The tone on innovation is set from the very top. Perhaps more revealing than the Government Work Report itself has been President Xi Jinping’s personal schedule during the Two Sessions. On 5 March, he met with delegates from Jiangsu – one of China’s foremost regional powerhouses – calling on the province to spearhead industrial innovation and advance economic reform and opening. The following day, Xi chaired a meeting of CPPCC delegates and education leaders, highlighting the centrality of education to China’s national sci-tech innovation drive, while also addressing specific opportunities and challenges that digitisation and AI present for the education sector.
Reinvigorating the consumer economy is an immediate priority, but scientific/tech innovation ties together China’s long-term economic strategy
In parallel with these areas, we are seeing an increasing pivot toward market opening and more receptiveness to private enterprise, a stark contrast with some of the high-profile crackdowns on business overreach in recent years. The mood music has clearly been evolving for several months, at least since the Third Plenum. The most obvious instance of this shift in tone was last month’s private enterprise symposium – the first such event chaired by President Xi in over six years – which publicly emphasised the private sector’s essential role in China’s evolving economy and, perhaps most surprisingly, ostensibly welcomed Alibaba founder Jack Ma back in from the cold. President Xi’s meeting with the Jiangsu delegation also reiterated several market reform priorities from the Government Work Report, namely reducing administrative barriers, promoting regional market integration, and curbing protectionism at the local level.
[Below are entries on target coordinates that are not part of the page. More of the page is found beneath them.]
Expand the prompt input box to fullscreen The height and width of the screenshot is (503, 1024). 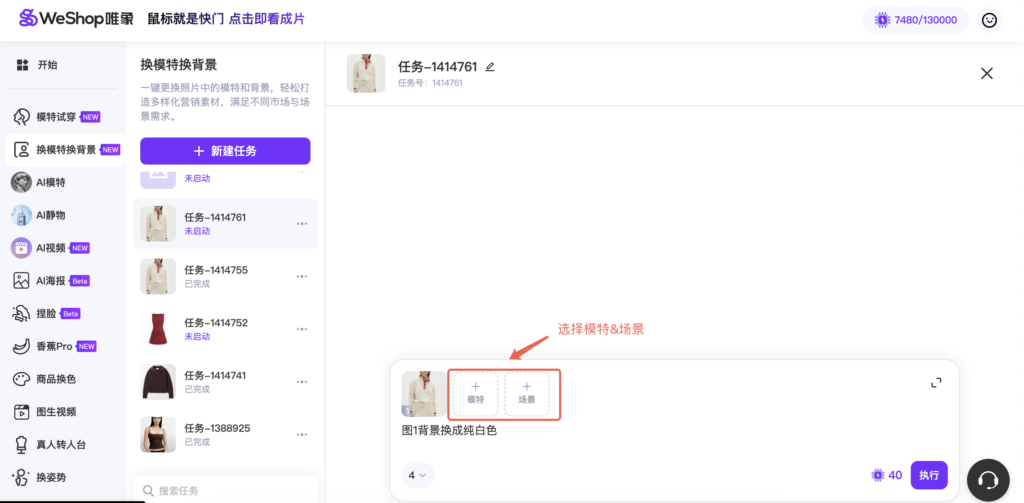click(x=936, y=382)
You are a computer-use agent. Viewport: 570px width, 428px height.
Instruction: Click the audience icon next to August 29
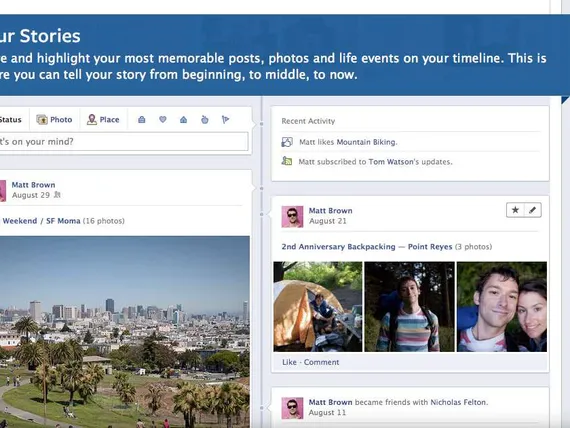tap(57, 195)
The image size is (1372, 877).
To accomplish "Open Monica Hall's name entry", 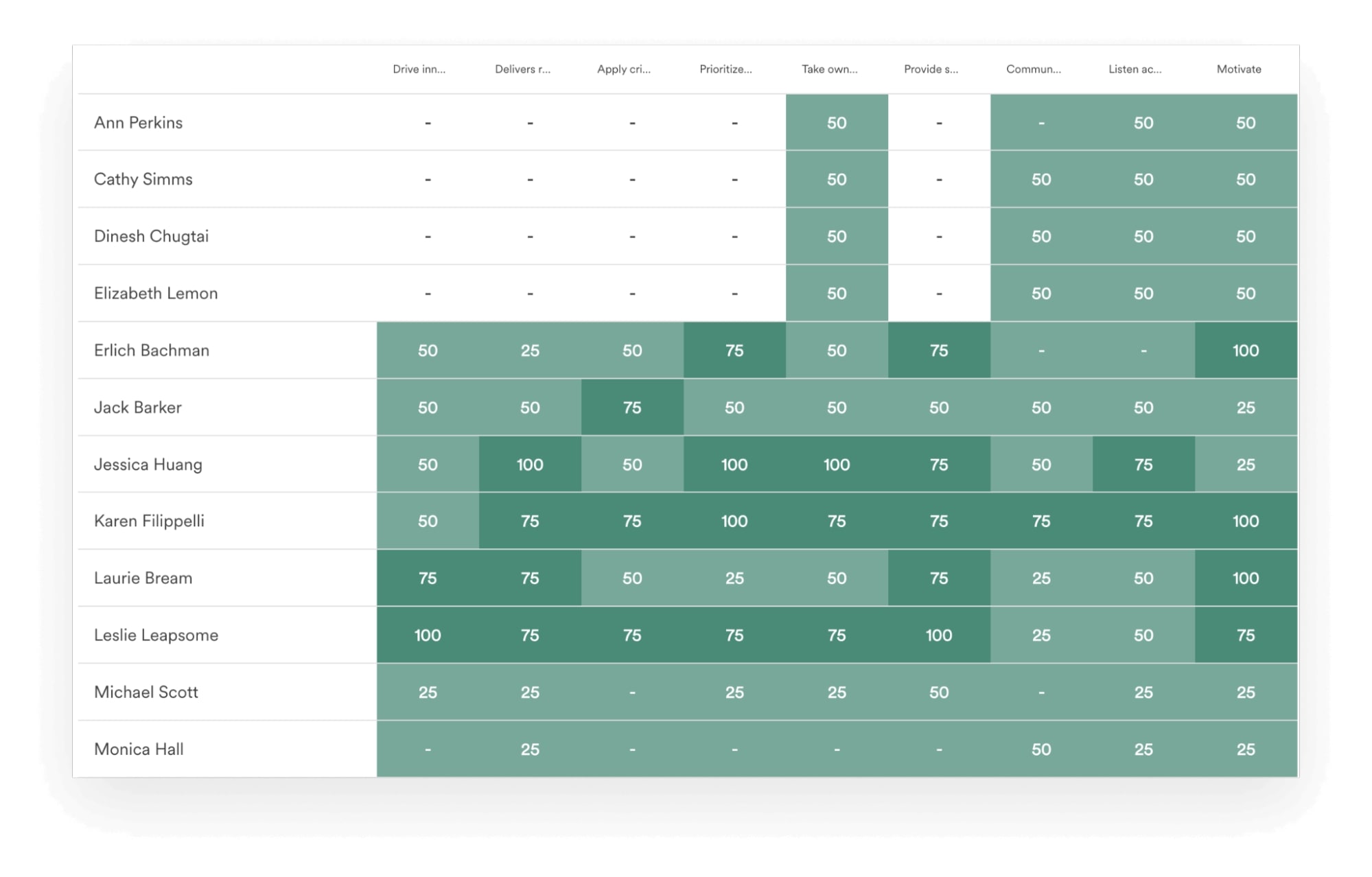I will 139,749.
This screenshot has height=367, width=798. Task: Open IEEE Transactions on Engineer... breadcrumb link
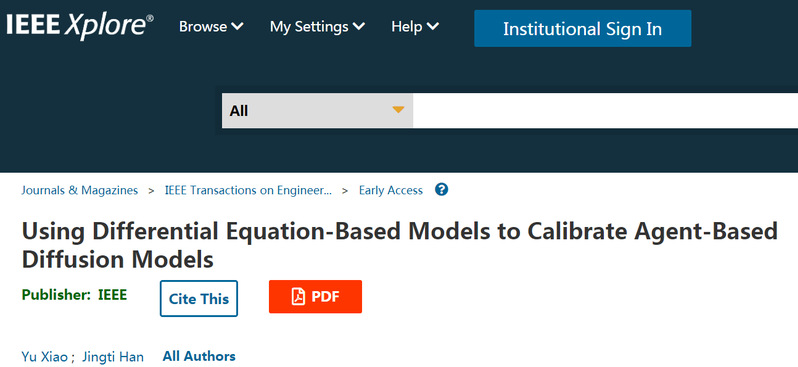[x=248, y=190]
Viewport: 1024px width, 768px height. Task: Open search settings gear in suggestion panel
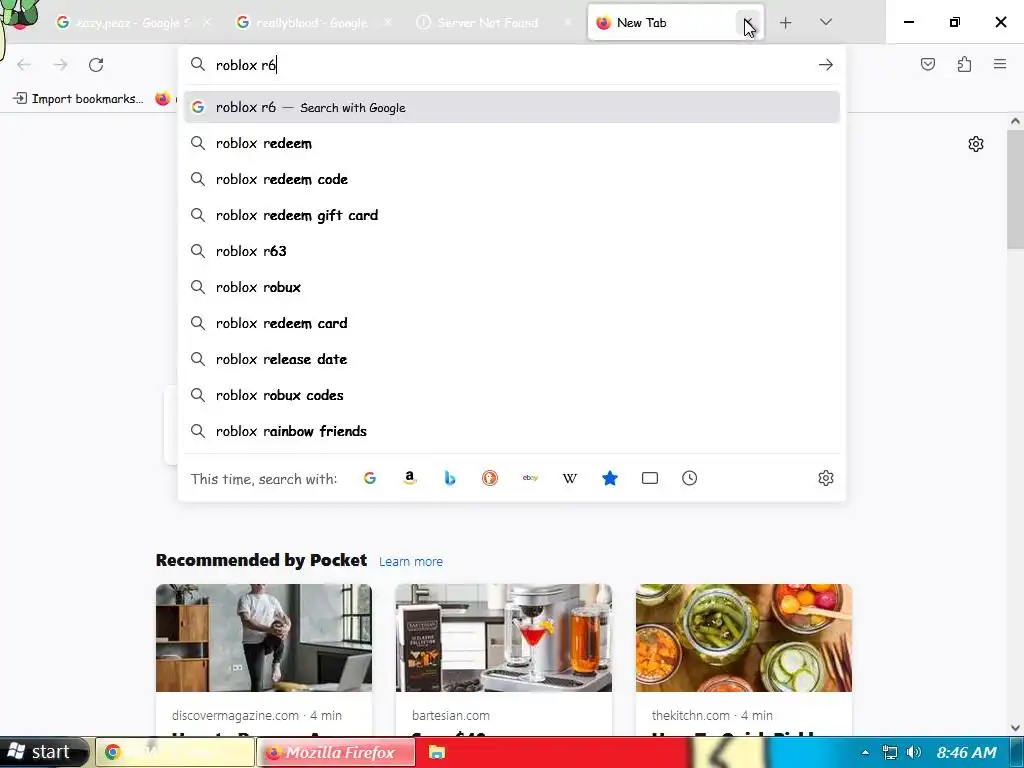tap(825, 478)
The promise of more market-oriented reforms should be an encouraging signal for foreign investors and multinational enterprises in China. Specifically, the government is pledging to ‘open-up’ more sectors of the economy to foreign investment, including digital services, culture, telecoms, medical services, and education. This comes on the back of last year’s pledge to remove all market access restrictions on foreign investment in the manufacturing sector, which has since been implemented.
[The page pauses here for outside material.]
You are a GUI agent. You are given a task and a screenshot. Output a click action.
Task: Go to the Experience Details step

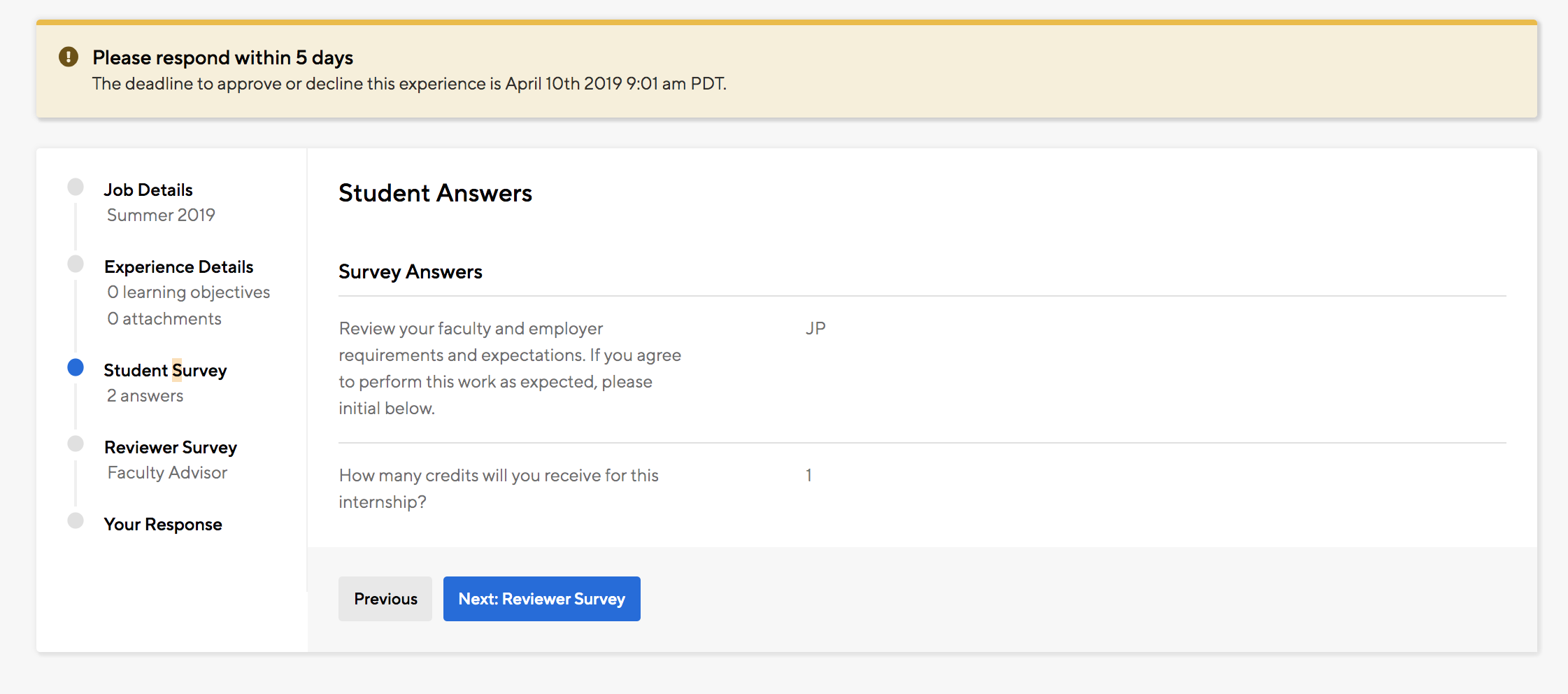(x=178, y=267)
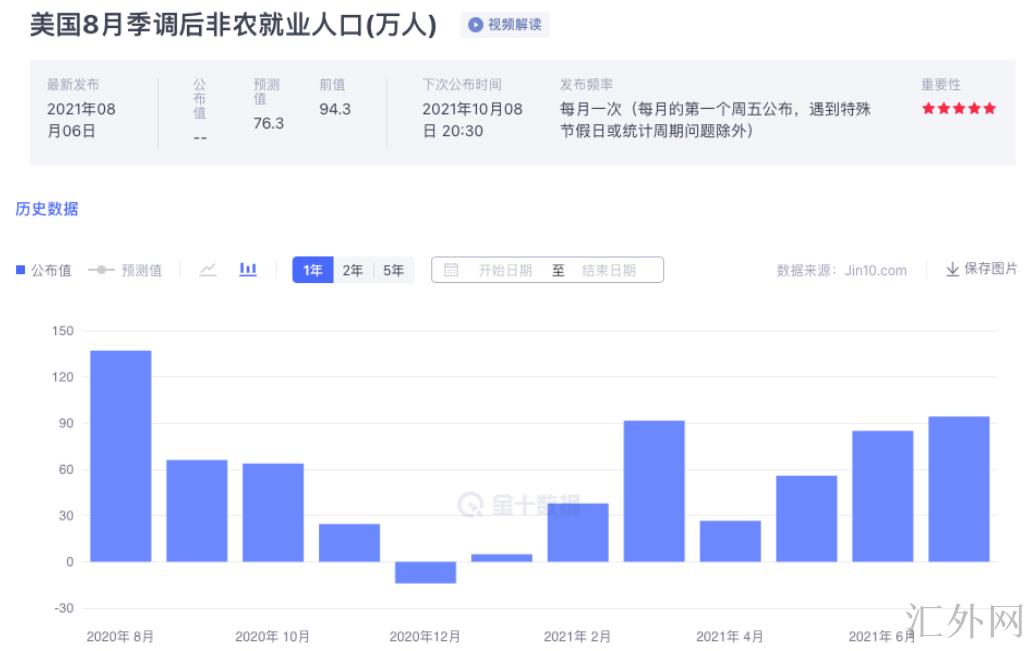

These positive trends gradually appear to be translating into investor sentiment. Despite persistent structural challenges, the Chinese economy is a wellspring of technological innovation, while the domestic consumer market offers huge potential for growth. Market experts are expecting additional stimulus measures in the near term, as the economy shows signs of gradual improvement and adapts to external pressures, particularly from trade frictions with the US.
Overall, China’s leadership is acutely aware that more effort is needed to encourage consumer spending, promote innovation, and restore confidence in the business environment. This proactive approach will, in turn, open new opportunities for global enterprises in China.